容悅一時噎住,卻恨他不為自己著想,哭道︰「好,我就是想要榮光,我就是自私,又怎麼樣呢?你口口聲聲在意我,只想叫我歡喜,卻不肯為我做一點事情,既然如此,自此分道揚鑣也好,我們姐妹總有自己的法子。」
常寧只怕她心里也存了東珠的那份心思,心里又急又氣,莽撞中拉扯住她的披風沖口道︰「什麼法子?用你自己的身子?「
啪!容悅抬手便是一巴掌,落手的一瞬她便愣住了,自小額娘教導,打人不打臉,罵人不揭短,況他那樣的七尺男兒?她這一掌怕是連二人最後一絲情分也打沒了,她盯著微微發紅的指尖,心中直亂作一團,萬種心緒凝繞,直欲將人逼瘋。
面上火辣辣的痛,卻抵不過胸口的絞痛,常寧直說不出話來,咬一口鋼牙,轉身欲走。
容悅無意識的伸手去抓,彼時一陣風過,將那寧綢提花披風從她手心擦過,她張了張口,卻見常寧出語冷淡如冰︰「你那姐姐戀棧權勢,不惜火中取栗,我沒興趣陪她瘋。」話語中滿是決絕,直叫容悅定在原地,一動不動,死死咬著唇,不叫自己哭出聲來,不叫情緒的波滾沖破最後一絲尊嚴與理智。
他侮辱自己,還貶低姐姐,容悅心里反復翻騰著這兩句話,他這般決絕,他不要自己,他混賬!直到看那人策馬狂奔,她才忍不出嚎啕一聲,哭倒在地。
她憶起幼時不小心跌了一跤,膝蓋蹭破了皮,哭鬧個不停,額娘就把她抱在膝頭,一面輕輕的吹著傷口,一面柔聲道︰「乖乖,日後的傷,比這個更痛,沒有額娘陪在你身邊,可怎麼好。」
她當時遠遠不懂額娘眼神中痛惜與無奈;半個月後,額娘重病不起,阿瑪卻因鰲拜案被軟禁于宗人府,終歸那日額娘去了她觸不到的遠方,那日下了很大很大的雨,就像他們姐弟的淚,他記得阿瑪一臉急色的回到家中時的頹唐,失落,傷痛。

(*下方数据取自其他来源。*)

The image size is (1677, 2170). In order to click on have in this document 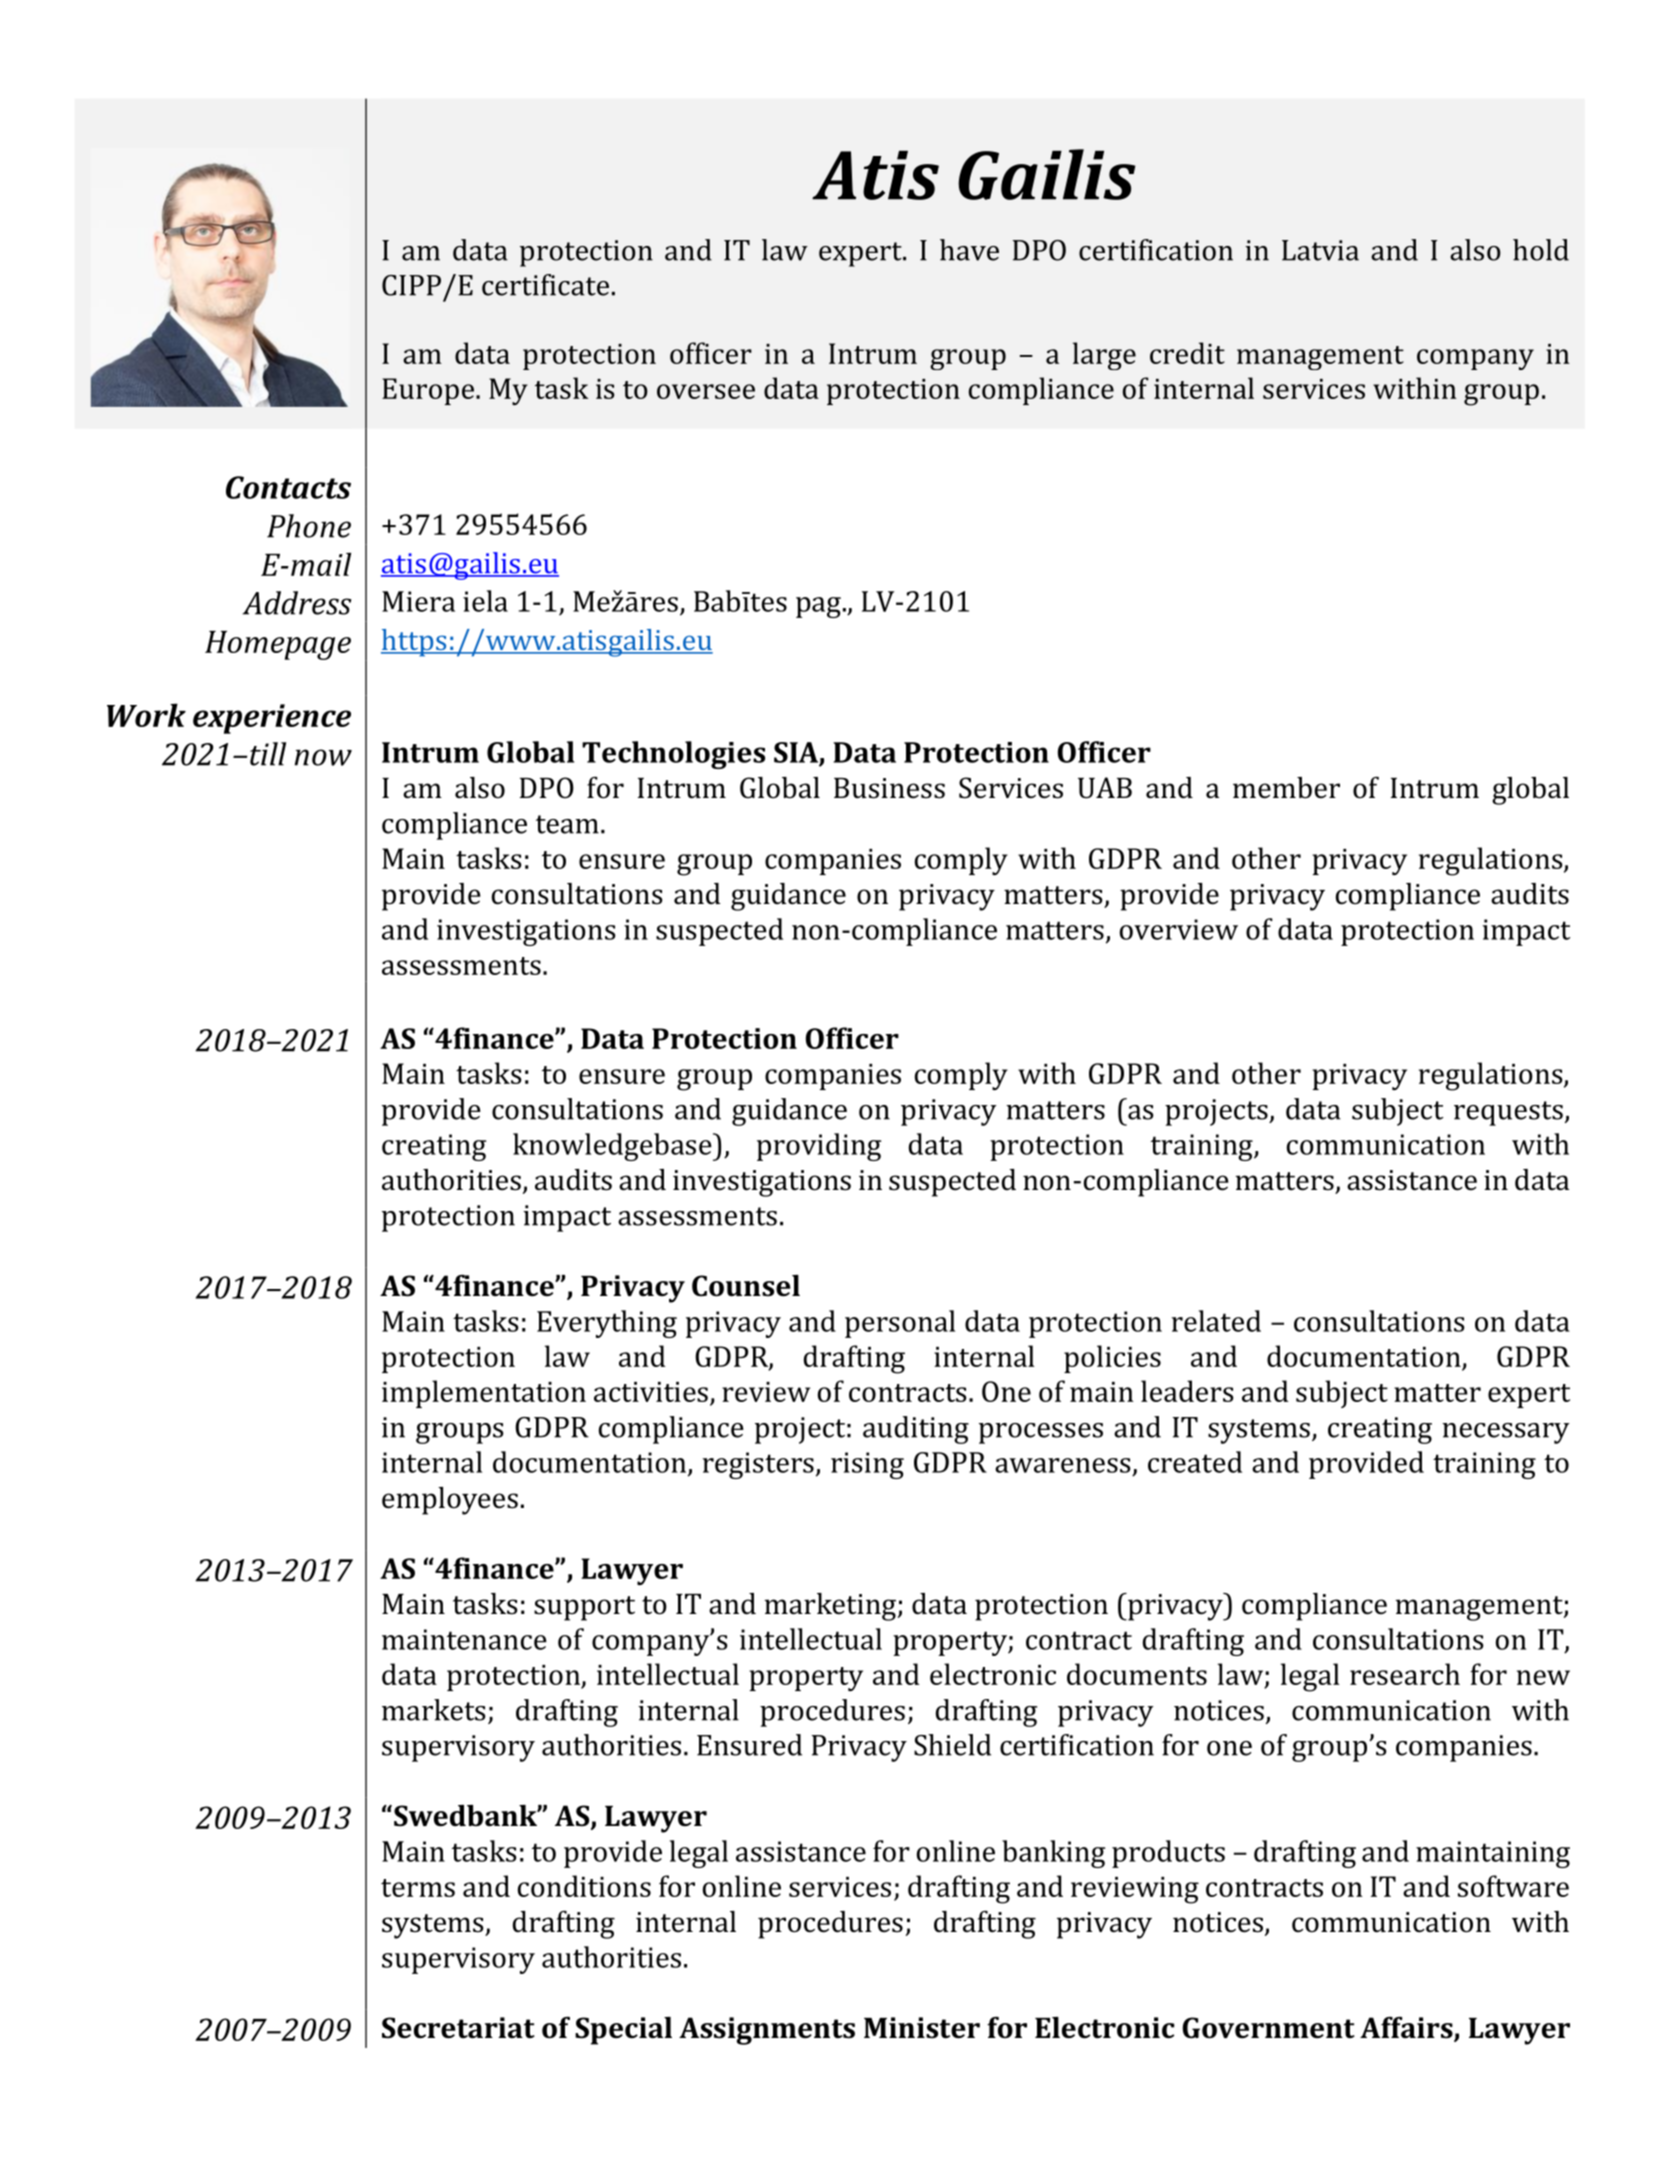, I will do `click(969, 250)`.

如今她終于略探那無法言喻的痛楚之一二,卻已痛不欲生。
這樣痛,這樣莫名難以言喻的痛,想抓握卻眼睜睜瞧著流逝的哀傷,直欲將她小小的身軀吞噬殆盡。
卻說那邊張大盛原來隱蔽處守護,見主子黑著臉大步走來,奪過韁繩認鐙上馬,便發了狂似的連連驅馬,他忙在後方跟隨,奈何主子的坐騎是汗血良駒,主子又不要命似的趕,不一會子便找不到人影。

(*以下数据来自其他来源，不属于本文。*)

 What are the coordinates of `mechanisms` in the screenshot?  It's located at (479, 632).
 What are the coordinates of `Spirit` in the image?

他正著急,忽見一騎絕塵而來,他手搭涼棚望去,見棗紅馬上一個青色衣衫的勁裝騎士,不是自家王爺還是誰?
他正要張口發問,卻見主子沿著原路折返,忙策馬跟上,不多會兒又落下一程,好在知道路線,往半山亭去,卻只見主子蕭索的背影,凝神立在亭邊。
他思忖主子心事,試探著問︰「可要卑職去把人追回來?」
良久,久到他以為面前的背影不過是夕陽下一尊雕塑,才听見一聲極壓抑的太息,「不必……」這話語中滿是淒涼與無奈的頹唐。
萬縷霞光中,隱約中有一絲淚水滴在覆滿爬藤的石座,很快便消融不見。
亭內寂靜,滴答滴答鑽入耳中,張大盛仔細張望,見有殷紅色的濃稠液體滴落在塵土堆積的地面上,他順著那聲音往上,只見一只緊握的血色斑駁的拳頭,不由驚呼︰「爺!」
常寧抬手,招了招,張大盛混跡行伍,知道軍令如山,只好抱拳領命,遠遠退出亭子。